(Stored items)
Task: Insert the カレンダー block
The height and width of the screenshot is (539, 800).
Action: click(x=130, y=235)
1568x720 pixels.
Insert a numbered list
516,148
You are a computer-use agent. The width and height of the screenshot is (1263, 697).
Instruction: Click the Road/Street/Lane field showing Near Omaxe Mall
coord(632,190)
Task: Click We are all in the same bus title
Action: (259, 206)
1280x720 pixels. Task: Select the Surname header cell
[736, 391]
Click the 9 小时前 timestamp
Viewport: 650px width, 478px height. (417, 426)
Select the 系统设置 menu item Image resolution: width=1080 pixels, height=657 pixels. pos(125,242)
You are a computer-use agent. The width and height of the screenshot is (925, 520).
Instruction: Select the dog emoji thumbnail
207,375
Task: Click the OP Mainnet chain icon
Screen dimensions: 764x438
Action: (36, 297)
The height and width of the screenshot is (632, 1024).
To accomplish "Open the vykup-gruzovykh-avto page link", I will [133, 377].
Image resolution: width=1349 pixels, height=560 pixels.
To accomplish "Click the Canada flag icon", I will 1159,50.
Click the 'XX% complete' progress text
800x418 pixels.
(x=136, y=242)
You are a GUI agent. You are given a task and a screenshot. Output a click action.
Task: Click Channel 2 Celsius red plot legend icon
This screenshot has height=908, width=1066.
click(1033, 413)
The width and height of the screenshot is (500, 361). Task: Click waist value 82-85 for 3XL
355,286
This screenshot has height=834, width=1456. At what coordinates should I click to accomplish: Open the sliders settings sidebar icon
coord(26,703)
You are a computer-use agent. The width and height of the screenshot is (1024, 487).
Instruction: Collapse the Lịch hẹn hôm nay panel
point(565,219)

--- Task objective ---
Rewrite the data from the line containing "is (925, 520)." through the line containing "will [133, 377].", with both lines included. Scale every coordinate in the answers by 0.45, rounding to whole numbers with halves rounded up, and leave all other text unchanged.

--- Output of the exercise ---
You are a computer-use agent. The width and height of the screenshot is (925, 520).
Instruction: Select the dog emoji thumbnail
93,169
Task: Click the OP Mainnet chain icon
Screen dimensions: 764x438
Action: (16, 134)
The height and width of the screenshot is (632, 1024).
To accomplish "Open the vykup-gruzovykh-avto page link", I will [60, 170].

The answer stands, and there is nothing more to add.